INFORMATION SHOWN -
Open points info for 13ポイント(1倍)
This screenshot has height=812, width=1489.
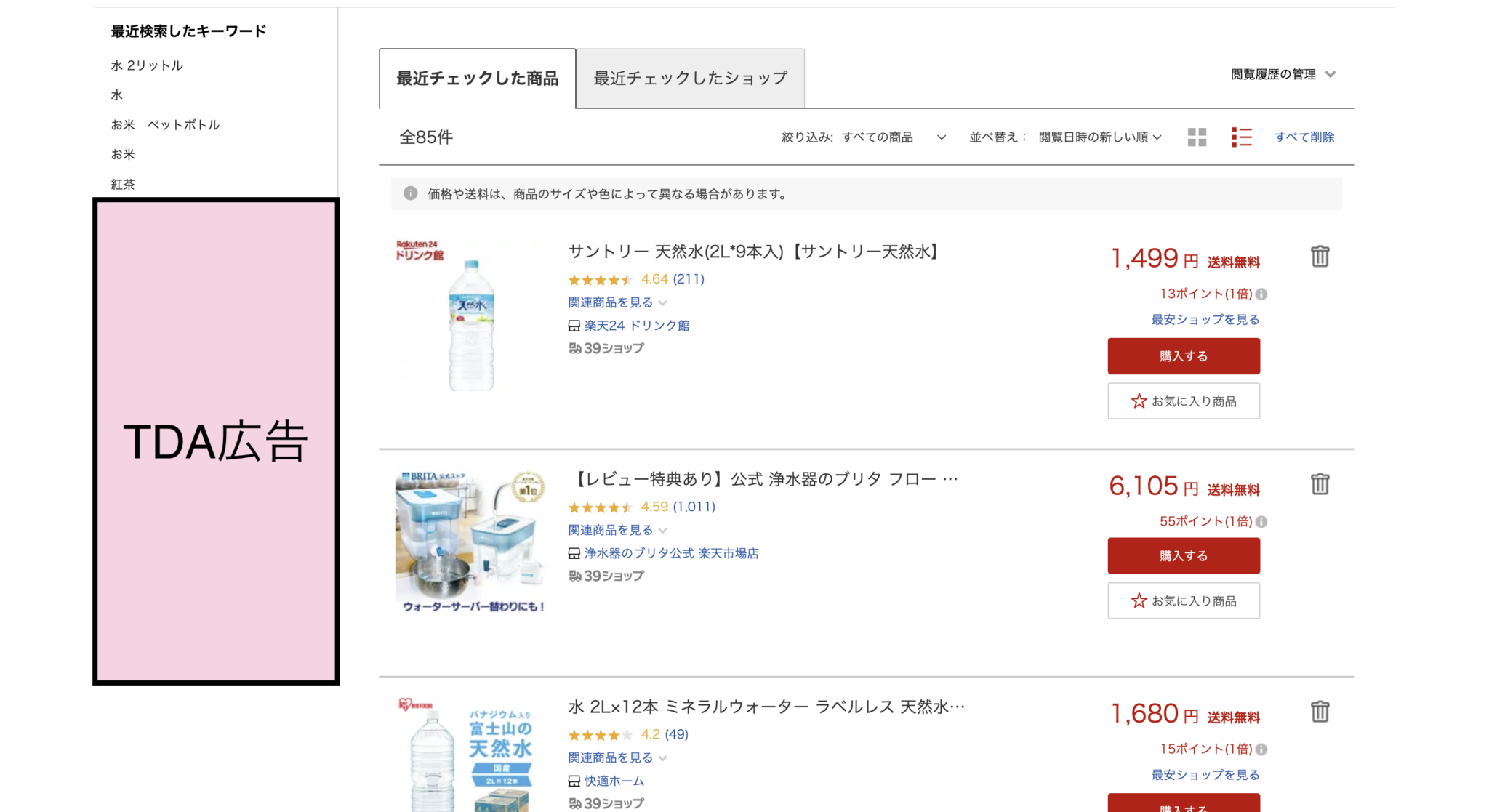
==
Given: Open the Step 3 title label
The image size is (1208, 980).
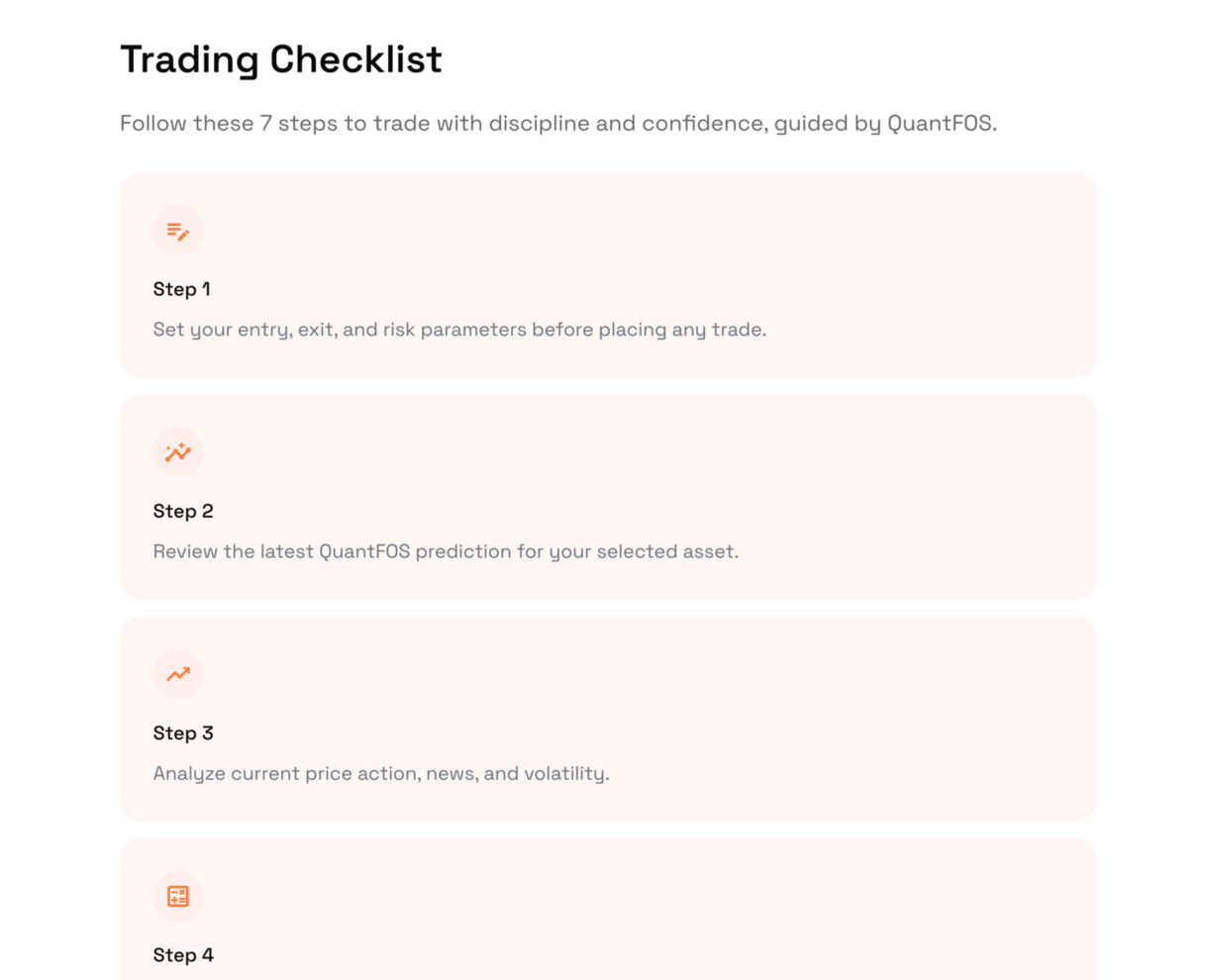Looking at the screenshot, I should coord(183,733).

ACTIVITY -
Everything above from the line containing "Open points info for 13ポイント(1倍)" down to the line containing "This screenshot has height=812, width=1489." is to be transcribed exactly, with both of those lines included and nothing else added.

ANSWER BOX -
Open points info for 13ポイント(1倍)
This screenshot has height=812, width=1489.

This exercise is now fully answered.